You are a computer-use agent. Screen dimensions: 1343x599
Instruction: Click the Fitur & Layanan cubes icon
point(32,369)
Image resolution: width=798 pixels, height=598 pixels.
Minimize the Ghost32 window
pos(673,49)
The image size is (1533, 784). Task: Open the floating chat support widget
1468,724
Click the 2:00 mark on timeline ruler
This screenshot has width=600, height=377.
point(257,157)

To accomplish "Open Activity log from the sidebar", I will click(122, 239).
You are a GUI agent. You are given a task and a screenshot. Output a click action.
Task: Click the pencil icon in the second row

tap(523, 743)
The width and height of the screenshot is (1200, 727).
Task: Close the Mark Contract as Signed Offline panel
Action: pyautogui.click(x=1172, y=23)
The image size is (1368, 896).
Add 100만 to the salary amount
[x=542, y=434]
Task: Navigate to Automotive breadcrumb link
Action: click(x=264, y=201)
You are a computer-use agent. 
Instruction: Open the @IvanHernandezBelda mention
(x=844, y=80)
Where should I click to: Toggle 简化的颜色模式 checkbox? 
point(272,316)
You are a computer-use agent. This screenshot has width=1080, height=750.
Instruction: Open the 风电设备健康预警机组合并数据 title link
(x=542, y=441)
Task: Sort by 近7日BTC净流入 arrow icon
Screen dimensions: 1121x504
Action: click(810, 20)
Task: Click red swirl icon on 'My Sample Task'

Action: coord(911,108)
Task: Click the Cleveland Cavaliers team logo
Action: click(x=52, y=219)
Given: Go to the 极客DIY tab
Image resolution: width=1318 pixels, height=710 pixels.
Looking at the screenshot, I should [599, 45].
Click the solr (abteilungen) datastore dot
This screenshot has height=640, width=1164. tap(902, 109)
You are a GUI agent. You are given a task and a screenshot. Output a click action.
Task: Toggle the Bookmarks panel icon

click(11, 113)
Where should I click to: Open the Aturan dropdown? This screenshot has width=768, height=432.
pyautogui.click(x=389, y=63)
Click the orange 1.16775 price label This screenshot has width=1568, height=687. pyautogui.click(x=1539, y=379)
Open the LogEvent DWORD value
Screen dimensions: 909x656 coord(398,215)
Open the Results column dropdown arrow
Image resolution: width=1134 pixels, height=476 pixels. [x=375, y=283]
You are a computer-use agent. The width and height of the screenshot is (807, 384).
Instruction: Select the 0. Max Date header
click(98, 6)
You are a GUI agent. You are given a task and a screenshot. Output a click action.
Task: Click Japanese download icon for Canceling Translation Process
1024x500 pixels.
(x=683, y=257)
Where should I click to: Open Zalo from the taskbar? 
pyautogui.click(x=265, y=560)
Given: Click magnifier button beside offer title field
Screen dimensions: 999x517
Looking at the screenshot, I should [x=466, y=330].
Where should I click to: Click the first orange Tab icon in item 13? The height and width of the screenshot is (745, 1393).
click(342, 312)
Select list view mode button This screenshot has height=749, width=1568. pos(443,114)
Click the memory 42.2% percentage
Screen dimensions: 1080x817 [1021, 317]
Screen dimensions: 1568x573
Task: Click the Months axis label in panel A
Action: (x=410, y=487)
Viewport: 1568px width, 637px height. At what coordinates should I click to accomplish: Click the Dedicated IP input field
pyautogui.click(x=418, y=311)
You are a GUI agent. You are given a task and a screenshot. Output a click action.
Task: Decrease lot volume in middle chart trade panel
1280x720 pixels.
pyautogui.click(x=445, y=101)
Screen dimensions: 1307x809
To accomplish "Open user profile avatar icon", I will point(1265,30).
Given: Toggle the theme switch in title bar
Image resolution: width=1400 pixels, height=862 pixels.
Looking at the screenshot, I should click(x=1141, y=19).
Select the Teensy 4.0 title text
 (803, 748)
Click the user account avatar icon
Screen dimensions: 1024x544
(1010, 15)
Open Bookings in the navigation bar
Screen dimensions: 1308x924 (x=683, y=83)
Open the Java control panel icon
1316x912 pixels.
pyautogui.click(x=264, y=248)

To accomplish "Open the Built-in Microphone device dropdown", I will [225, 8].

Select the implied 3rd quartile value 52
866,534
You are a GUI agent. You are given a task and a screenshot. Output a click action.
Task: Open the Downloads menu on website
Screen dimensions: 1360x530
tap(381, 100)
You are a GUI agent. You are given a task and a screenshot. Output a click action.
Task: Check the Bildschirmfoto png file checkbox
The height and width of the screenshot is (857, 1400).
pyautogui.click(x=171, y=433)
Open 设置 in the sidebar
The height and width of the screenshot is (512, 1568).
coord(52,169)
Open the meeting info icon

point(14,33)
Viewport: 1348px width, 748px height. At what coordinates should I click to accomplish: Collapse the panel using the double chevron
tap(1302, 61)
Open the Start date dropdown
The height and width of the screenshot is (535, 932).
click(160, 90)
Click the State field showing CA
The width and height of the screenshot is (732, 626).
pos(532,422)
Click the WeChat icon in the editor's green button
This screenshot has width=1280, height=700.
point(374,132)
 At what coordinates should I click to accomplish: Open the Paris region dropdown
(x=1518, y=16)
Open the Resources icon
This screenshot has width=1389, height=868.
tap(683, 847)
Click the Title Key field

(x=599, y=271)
* * * * *
### WORK REQUIRED
The answer consists of every entry, returned exactly.

### WRITTEN ANSWER
You are a computer-use agent. Screen dimensions: 1343x599
Instruction: Click the Fitur & Layanan cubes icon
point(32,369)
Image resolution: width=798 pixels, height=598 pixels.
Minimize the Ghost32 window
pos(673,49)
The image size is (1533, 784). Task: Open the floating chat support widget
1468,724
Click the 2:00 mark on timeline ruler
This screenshot has width=600, height=377.
point(257,157)

To accomplish "Open Activity log from the sidebar", I will click(122, 239).
You are a GUI agent. You are given a task and a screenshot. Output a click action.
Task: Click the pencil icon in the second row

tap(523, 743)
The width and height of the screenshot is (1200, 727).
Task: Close the Mark Contract as Signed Offline panel
Action: pyautogui.click(x=1172, y=23)
The image size is (1368, 896).
Add 100만 to the salary amount
[x=542, y=434]
Task: Navigate to Automotive breadcrumb link
Action: click(x=264, y=201)
You are a computer-use agent. 
Instruction: Open the @IvanHernandezBelda mention
(x=844, y=80)
Where should I click to: Toggle 简化的颜色模式 checkbox? 
point(272,316)
You are a computer-use agent. This screenshot has width=1080, height=750.
Instruction: Open the 风电设备健康预警机组合并数据 title link
(x=542, y=441)
Task: Sort by 近7日BTC净流入 arrow icon
Screen dimensions: 1121x504
Action: click(810, 20)
Task: Click red swirl icon on 'My Sample Task'

Action: coord(911,108)
Task: Click the Cleveland Cavaliers team logo
Action: click(x=52, y=219)
Given: Go to the 极客DIY tab
Image resolution: width=1318 pixels, height=710 pixels.
Looking at the screenshot, I should [599, 45].
Click the solr (abteilungen) datastore dot
This screenshot has height=640, width=1164. tap(902, 109)
You are a GUI agent. You are given a task and a screenshot. Output a click action.
Task: Toggle the Bookmarks panel icon

click(11, 113)
Where should I click to: Open the Aturan dropdown? This screenshot has width=768, height=432.
pyautogui.click(x=389, y=63)
Click the orange 1.16775 price label This screenshot has width=1568, height=687. pyautogui.click(x=1539, y=379)
Open the LogEvent DWORD value
Screen dimensions: 909x656 coord(398,215)
Open the Results column dropdown arrow
Image resolution: width=1134 pixels, height=476 pixels. [x=375, y=283]
You are a computer-use agent. The width and height of the screenshot is (807, 384).
Instruction: Select the 0. Max Date header
click(98, 6)
You are a GUI agent. You are given a task and a screenshot. Output a click action.
Task: Click Japanese download icon for Canceling Translation Process
1024x500 pixels.
(x=683, y=257)
Where should I click to: Open Zalo from the taskbar? 
pyautogui.click(x=265, y=560)
Given: Click magnifier button beside offer title field
Screen dimensions: 999x517
Looking at the screenshot, I should [x=466, y=330].
Where should I click to: Click the first orange Tab icon in item 13? The height and width of the screenshot is (745, 1393).
click(342, 312)
Select list view mode button This screenshot has height=749, width=1568. pos(443,114)
Click the memory 42.2% percentage
Screen dimensions: 1080x817 [1021, 317]
Screen dimensions: 1568x573
Task: Click the Months axis label in panel A
Action: (x=410, y=487)
Viewport: 1568px width, 637px height. At what coordinates should I click to accomplish: Click the Dedicated IP input field
pyautogui.click(x=418, y=311)
You are a GUI agent. You are given a task and a screenshot. Output a click action.
Task: Decrease lot volume in middle chart trade panel
1280x720 pixels.
pyautogui.click(x=445, y=101)
Screen dimensions: 1307x809
To accomplish "Open user profile avatar icon", I will point(1265,30).
Given: Toggle the theme switch in title bar
Image resolution: width=1400 pixels, height=862 pixels.
Looking at the screenshot, I should click(x=1141, y=19).
Select the Teensy 4.0 title text
 (803, 748)
Click the user account avatar icon
Screen dimensions: 1024x544
(1010, 15)
Open Bookings in the navigation bar
Screen dimensions: 1308x924 (x=683, y=83)
Open the Java control panel icon
1316x912 pixels.
pyautogui.click(x=264, y=248)

To accomplish "Open the Built-in Microphone device dropdown", I will [225, 8].

Select the implied 3rd quartile value 52
866,534
You are a GUI agent. You are given a task and a screenshot. Output a click action.
Task: Open the Downloads menu on website
Screen dimensions: 1360x530
tap(381, 100)
You are a GUI agent. You are given a task and a screenshot. Output a click action.
Task: Check the Bildschirmfoto png file checkbox
The height and width of the screenshot is (857, 1400).
pyautogui.click(x=171, y=433)
Open 设置 in the sidebar
The height and width of the screenshot is (512, 1568).
coord(52,169)
Open the meeting info icon

point(14,33)
Viewport: 1348px width, 748px height. At what coordinates should I click to accomplish: Collapse the panel using the double chevron
tap(1302, 61)
Open the Start date dropdown
The height and width of the screenshot is (535, 932).
click(160, 90)
Click the State field showing CA
The width and height of the screenshot is (732, 626).
pos(532,422)
Click the WeChat icon in the editor's green button
This screenshot has width=1280, height=700.
point(374,132)
 At what coordinates should I click to accomplish: Open the Paris region dropdown
(x=1518, y=16)
Open the Resources icon
This screenshot has width=1389, height=868.
tap(683, 847)
Click the Title Key field

(x=599, y=271)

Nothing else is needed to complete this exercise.